WHAT YOU HAVE TO DO. In the lines that follow, switch every "GUI agent" to "UI assistant" and leave everything else unchanged.

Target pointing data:
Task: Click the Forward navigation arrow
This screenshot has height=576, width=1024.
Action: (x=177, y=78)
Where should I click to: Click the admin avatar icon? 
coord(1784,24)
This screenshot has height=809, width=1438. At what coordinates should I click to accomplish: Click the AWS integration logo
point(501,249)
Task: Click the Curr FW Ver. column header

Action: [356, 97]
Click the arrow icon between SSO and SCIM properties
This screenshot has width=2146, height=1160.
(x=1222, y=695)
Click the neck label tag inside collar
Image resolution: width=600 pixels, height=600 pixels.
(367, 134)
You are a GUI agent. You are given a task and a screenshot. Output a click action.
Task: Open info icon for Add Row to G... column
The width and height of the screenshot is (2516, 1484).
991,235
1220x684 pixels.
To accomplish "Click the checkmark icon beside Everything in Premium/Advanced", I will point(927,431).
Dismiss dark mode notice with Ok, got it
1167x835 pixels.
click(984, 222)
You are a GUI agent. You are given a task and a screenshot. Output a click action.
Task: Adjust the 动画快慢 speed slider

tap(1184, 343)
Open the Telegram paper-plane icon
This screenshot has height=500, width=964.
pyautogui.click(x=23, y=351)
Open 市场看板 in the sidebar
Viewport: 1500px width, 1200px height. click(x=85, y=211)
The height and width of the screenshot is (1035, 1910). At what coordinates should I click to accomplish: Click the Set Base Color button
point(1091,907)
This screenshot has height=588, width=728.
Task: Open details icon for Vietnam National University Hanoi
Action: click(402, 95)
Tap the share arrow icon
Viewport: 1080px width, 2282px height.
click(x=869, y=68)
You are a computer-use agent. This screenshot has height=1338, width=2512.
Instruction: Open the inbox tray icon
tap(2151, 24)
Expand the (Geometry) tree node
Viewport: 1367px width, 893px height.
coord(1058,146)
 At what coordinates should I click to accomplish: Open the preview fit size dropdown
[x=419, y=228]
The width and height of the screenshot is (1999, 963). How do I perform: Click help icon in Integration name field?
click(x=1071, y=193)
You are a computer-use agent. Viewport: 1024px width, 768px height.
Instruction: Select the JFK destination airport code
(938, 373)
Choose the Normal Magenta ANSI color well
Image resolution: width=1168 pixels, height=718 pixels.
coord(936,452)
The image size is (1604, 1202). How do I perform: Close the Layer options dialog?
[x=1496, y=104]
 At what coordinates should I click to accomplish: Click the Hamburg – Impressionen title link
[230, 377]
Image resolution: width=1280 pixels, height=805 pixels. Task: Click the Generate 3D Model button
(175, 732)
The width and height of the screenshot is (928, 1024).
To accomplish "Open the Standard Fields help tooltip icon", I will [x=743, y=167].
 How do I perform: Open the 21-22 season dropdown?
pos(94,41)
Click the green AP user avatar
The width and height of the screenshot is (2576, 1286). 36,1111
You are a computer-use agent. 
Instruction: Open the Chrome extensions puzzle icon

TASK RESULT.
Task: Click the Forward navigation arrow
This screenshot has height=576, width=1024.
Action: (x=177, y=78)
Where should I click to: Click the admin avatar icon? 
coord(1784,24)
This screenshot has height=809, width=1438. At what coordinates should I click to accomplish: Click the AWS integration logo
point(501,249)
Task: Click the Curr FW Ver. column header

Action: [356, 97]
Click the arrow icon between SSO and SCIM properties
This screenshot has width=2146, height=1160.
(x=1222, y=695)
Click the neck label tag inside collar
Image resolution: width=600 pixels, height=600 pixels.
(367, 134)
You are a UI assistant. You are given a task and a screenshot. Output a click action.
Task: Open info icon for Add Row to G... column
The width and height of the screenshot is (2516, 1484).
991,235
1220x684 pixels.
To accomplish "Click the checkmark icon beside Everything in Premium/Advanced", I will point(927,431).
Dismiss dark mode notice with Ok, got it
1167x835 pixels.
click(984, 222)
You are a UI assistant. You are given a task and a screenshot. Output a click action.
Task: Adjust the 动画快慢 speed slider

tap(1184, 343)
Open the Telegram paper-plane icon
This screenshot has height=500, width=964.
pyautogui.click(x=23, y=351)
Open 市场看板 in the sidebar
Viewport: 1500px width, 1200px height. click(x=85, y=211)
The height and width of the screenshot is (1035, 1910). At what coordinates should I click to accomplish: Click the Set Base Color button
point(1091,907)
This screenshot has height=588, width=728.
Task: Open details icon for Vietnam National University Hanoi
Action: click(402, 95)
Tap the share arrow icon
Viewport: 1080px width, 2282px height.
click(x=869, y=68)
You are a computer-use agent. This screenshot has height=1338, width=2512.
Instruction: Open the inbox tray icon
tap(2151, 24)
Expand the (Geometry) tree node
Viewport: 1367px width, 893px height.
coord(1058,146)
 At what coordinates should I click to accomplish: Open the preview fit size dropdown
[x=419, y=228]
The width and height of the screenshot is (1999, 963). How do I perform: Click help icon in Integration name field?
click(x=1071, y=193)
You are a computer-use agent. Viewport: 1024px width, 768px height.
Instruction: Select the JFK destination airport code
(938, 373)
Choose the Normal Magenta ANSI color well
Image resolution: width=1168 pixels, height=718 pixels.
coord(936,452)
The image size is (1604, 1202). How do I perform: Close the Layer options dialog?
[x=1496, y=104]
 At what coordinates should I click to accomplish: Click the Hamburg – Impressionen title link
[230, 377]
Image resolution: width=1280 pixels, height=805 pixels. Task: Click the Generate 3D Model button
(175, 732)
The width and height of the screenshot is (928, 1024).
To accomplish "Open the Standard Fields help tooltip icon", I will [x=743, y=167].
 How do I perform: Open the 21-22 season dropdown?
pos(94,41)
Click the green AP user avatar
The width and height of the screenshot is (2576, 1286). 36,1111
You are a computer-use agent. 
Instruction: Open the Chrome extensions puzzle icon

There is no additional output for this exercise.